Second Star to the Right

Last night my son woke up around 11 p.m..  He was talking loudly and stumbling a bit, and we raced up the stairs to see what was the matter.  Fever? Stomach bug?  Instead we found him in the bathroom, struggling to get his pajama bottoms off in time.  He wasn’t quite awake, and after he’d finished and we were helping him wash his hands, he started, for no apparent reason, to laugh.  And laugh and laugh and laugh.  It was so infectious, so glee-filled, that when my husband and I looked at each other, we couldn’t help it — we started to laugh too.  In the bathroom at 11 p.m. I was as happy, for no reason that I could tell, as I have been in days.

As a toddler, my son had the kind of laugh that made people feel good.  One neighbor would tickle him on a regular basis just to hear it.  My daughter, though always more reserved, could get strangers to belly laugh along with her.  After I tucked him back into bed, I thought about the last time I heard either of them laugh like that.  It’s been months, if not longer.  Sure, they smile on a regular basis, they chuckle and cackle and giggle, but the kind of laugh that makes your cheeks hurt, that puts a cramp in your stomach, that you remember for days?  Not so much.

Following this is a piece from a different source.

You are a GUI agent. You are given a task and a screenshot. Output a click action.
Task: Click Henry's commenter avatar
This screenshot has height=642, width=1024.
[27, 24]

Lately, my family is Peter Pan obsessed.  We’re listening to Peter and the Starcatchers in the car (It’s fabulous and read by the inimitable Jim Dale), we watch this version of Peter Pan at least once a month (if you haven’t seen it, it is heartbreaking and beautiful and many of the catch phrases have worked their way into our daily life, so if my children tell you I am Old! Alone! and Done For! it’s not quite as terrible as you may think), and I’ve recently finished reading a biography of J.M. Barrie.

I never cared much for the original Peter Pan — I read it as a child, and then as a young adult, and both times found it somewhat cloying, but recently one line has returned to me: “When the first baby laughed for the first time, the laugh broke into a thousand pieces and they all went skipping about, and that was the beginning of fairies.”

It’s overly sentimental, but I  get what Barrie was saying now.  There’s something so magical, so awe-inspiring, about that early laughter.  It comes so freely at first that even as we smile in response,  we fail to see there may come a time when we won’t hear it every day.  It gets pushed down, buried under the 7:30 a.m. alarm, the rush and hustle out the door, the worry over homework, over standardized tests and who is friends with whom and where to sit at lunch and what the coach thinks.

If there’s a reason not to grow up, it would be to preserve that laugh, that sense of joy that comes from just being alive and in the moment.  I can’t give that feeling to my family on a CD or DVD, no matter how good it is. But I can try to find and preserve those moments whenever they come, even if it’s at 11 p.m. at night.

Posted in

Liz Michalski

6 Comments

  1. sam on March 4, 2011 at 12:51 am

    I love this post, Liz. Just the other day, the hubby scrambled to get the video cam just so we could record the kiddos telling silly stories to each other while giggling with gusto. If only I could stop time and keep their laughter as easy as it is now. Sigh.

    • liz on March 4, 2011 at 9:48 pm

      It’s great that you have that recorded, Sam. I’ve taped my kids telling jokes and just talking with the record function of my phone, and even just a year later it’s amazing how young they sound. I miss those days…

  2. Lynn on March 4, 2011 at 2:46 pm

    Your attempts at making me cry, Liz, are working, as I find myself wondering every day where my little babies are. But don’t worry- the belly laughs and babies never go away- they are just replaced by these bigger little people and triggered by things like entering puberty, and having 24-hour text message girlfriends, and getting caught googling porn (they are getting older, not smarter), and being incapable of stringing 3 sentences together that don’t have a bathroom reference in them….How can you not belly laugh with them?! It keeps us all from taking stuff too seriously! 🙂

    • liz on March 4, 2011 at 9:48 pm

      I know, but I’m so not ready! : )

  3. The Never Fairy on March 4, 2011 at 3:29 pm

    What I don’t like about the Barry/Pearson novels is that they have a TON of mistakes as compared to Barrie’s original stories. And it’s not just the fact-checking kind. They changed the very personalities and traits ans well as the reason Peter Pan doesn’t grow up. It’s like they never even bothered to read Barrie! How can they be SO disrespectful?

    If you can’t get enough Pan, there are two books for you that are quite good.

    There’s a FAITHFUL continuation of the story, which is derived from Barrie’s notes for more… Click!

    Then there’s one that’s NOT for the kids. It’s a grand ‘What if?’ adventure that charts a brand new course for the story and characters… and though it veers, it remains anchored in the core essence and themes of Barrie. But again, it’s an adult read. Click!

    Hope you like them!
    [Oh – and there’s no “star” in that quote. Disney added it.]
    BELIEVE!

    • liz on March 4, 2011 at 9:45 pm

      Thank you for the recommendations — I will definitely check them out!